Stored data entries
——————

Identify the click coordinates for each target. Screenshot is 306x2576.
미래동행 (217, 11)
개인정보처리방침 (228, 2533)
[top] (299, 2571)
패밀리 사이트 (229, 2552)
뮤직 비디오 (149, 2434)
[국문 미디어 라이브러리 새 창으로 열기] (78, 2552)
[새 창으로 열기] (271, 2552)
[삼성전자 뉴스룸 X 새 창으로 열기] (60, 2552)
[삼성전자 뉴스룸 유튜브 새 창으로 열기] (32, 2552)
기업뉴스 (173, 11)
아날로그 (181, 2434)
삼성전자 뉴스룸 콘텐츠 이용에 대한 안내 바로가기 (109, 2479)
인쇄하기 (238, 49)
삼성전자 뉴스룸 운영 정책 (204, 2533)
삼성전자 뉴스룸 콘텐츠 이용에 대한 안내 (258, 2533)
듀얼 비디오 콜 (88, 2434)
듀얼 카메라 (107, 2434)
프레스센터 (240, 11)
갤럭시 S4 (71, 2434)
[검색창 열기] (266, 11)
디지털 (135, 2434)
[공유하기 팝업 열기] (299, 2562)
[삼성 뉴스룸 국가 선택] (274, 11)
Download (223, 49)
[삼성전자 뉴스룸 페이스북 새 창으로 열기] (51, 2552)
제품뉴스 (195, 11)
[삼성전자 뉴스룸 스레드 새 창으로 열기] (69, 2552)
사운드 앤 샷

——————

EXERCISE DETAILS
Show, from the records above, every line that includes "삼성전자".

COMPLETED EXERCISE
[삼성전자 뉴스룸 X 새 창으로 열기] (60, 2552)
[삼성전자 뉴스룸 유튜브 새 창으로 열기] (32, 2552)
삼성전자 뉴스룸 콘텐츠 이용에 대한 안내 바로가기 (109, 2479)
삼성전자 뉴스룸 운영 정책 (204, 2533)
삼성전자 뉴스룸 콘텐츠 이용에 대한 안내 (258, 2533)
[삼성전자 뉴스룸 페이스북 새 창으로 열기] (51, 2552)
[삼성전자 뉴스룸 스레드 새 창으로 열기] (69, 2552)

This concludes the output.